The main French column of about 36,000 men under Clausel and Reille marched to attack Sorauren. On the 27 July the heavily outnumbered British forces there were drawn up on the Oricain Ridge. Wellesley made a dramatic ride along the ridge in front of the cheering British and Portuguese troops and Soult postponed the attack until the next day. By the time the French attack was launched, reinforcements had arrived, bringing the total allied force to about 24,000 men.
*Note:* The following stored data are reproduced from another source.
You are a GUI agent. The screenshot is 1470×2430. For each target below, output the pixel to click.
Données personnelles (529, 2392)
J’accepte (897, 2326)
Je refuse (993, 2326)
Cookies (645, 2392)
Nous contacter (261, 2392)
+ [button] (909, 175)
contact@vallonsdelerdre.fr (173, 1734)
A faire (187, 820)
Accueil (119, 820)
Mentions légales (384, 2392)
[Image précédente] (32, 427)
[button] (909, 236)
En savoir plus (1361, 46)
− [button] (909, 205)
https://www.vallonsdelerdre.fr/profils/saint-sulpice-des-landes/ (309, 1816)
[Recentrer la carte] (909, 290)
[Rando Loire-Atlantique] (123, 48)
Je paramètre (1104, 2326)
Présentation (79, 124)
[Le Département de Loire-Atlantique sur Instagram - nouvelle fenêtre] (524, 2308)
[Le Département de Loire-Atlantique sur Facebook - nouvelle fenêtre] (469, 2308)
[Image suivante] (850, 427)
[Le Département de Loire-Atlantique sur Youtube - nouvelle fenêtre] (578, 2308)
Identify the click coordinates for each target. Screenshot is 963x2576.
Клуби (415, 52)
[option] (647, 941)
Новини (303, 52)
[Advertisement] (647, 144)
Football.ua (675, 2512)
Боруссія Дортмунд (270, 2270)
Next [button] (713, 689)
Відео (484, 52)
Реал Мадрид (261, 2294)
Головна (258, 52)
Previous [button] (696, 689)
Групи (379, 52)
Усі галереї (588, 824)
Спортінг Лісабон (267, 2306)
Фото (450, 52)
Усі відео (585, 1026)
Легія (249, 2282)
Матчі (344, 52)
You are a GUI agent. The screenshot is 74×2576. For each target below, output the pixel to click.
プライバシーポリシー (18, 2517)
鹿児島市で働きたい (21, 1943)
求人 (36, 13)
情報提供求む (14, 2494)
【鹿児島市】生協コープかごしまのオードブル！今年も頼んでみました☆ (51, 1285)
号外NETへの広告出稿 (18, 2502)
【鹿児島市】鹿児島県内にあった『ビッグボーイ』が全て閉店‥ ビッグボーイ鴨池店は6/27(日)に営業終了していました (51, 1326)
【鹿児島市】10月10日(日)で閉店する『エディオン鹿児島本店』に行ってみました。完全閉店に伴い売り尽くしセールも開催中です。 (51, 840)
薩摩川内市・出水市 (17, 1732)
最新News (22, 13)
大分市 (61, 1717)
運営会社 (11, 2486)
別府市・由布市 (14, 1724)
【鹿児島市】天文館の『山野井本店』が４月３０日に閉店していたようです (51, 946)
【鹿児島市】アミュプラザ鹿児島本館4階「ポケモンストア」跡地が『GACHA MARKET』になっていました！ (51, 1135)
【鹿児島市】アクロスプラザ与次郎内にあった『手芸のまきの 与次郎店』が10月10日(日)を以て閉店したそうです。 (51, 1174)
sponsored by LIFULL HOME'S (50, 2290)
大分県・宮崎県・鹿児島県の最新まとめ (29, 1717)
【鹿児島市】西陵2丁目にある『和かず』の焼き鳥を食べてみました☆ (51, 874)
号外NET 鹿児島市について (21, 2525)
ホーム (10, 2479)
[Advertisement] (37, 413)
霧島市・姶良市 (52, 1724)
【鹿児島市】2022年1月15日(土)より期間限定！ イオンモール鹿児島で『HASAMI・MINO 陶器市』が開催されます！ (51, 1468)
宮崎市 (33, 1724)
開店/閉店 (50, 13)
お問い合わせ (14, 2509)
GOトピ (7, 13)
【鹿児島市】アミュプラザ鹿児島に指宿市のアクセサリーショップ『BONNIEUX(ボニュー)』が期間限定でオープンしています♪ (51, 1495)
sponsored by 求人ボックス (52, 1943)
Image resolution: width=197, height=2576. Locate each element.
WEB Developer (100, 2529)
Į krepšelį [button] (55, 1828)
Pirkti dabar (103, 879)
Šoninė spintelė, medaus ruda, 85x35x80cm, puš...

On the 28th the fighting at the top of the ridge was bitter and bloody, but the defenders held the French off. About midday, the 6th Division arrived and Wellesley sent them to assault the French right flank. More fresh units reached the field and Soult soon ordered a withdrawal. The French suffered between 3,000 and 4,000 casualties, while Wellesley's army lost 2,652, namely, 1,358 British, 1,102 Portuguese and 192 Spaniards.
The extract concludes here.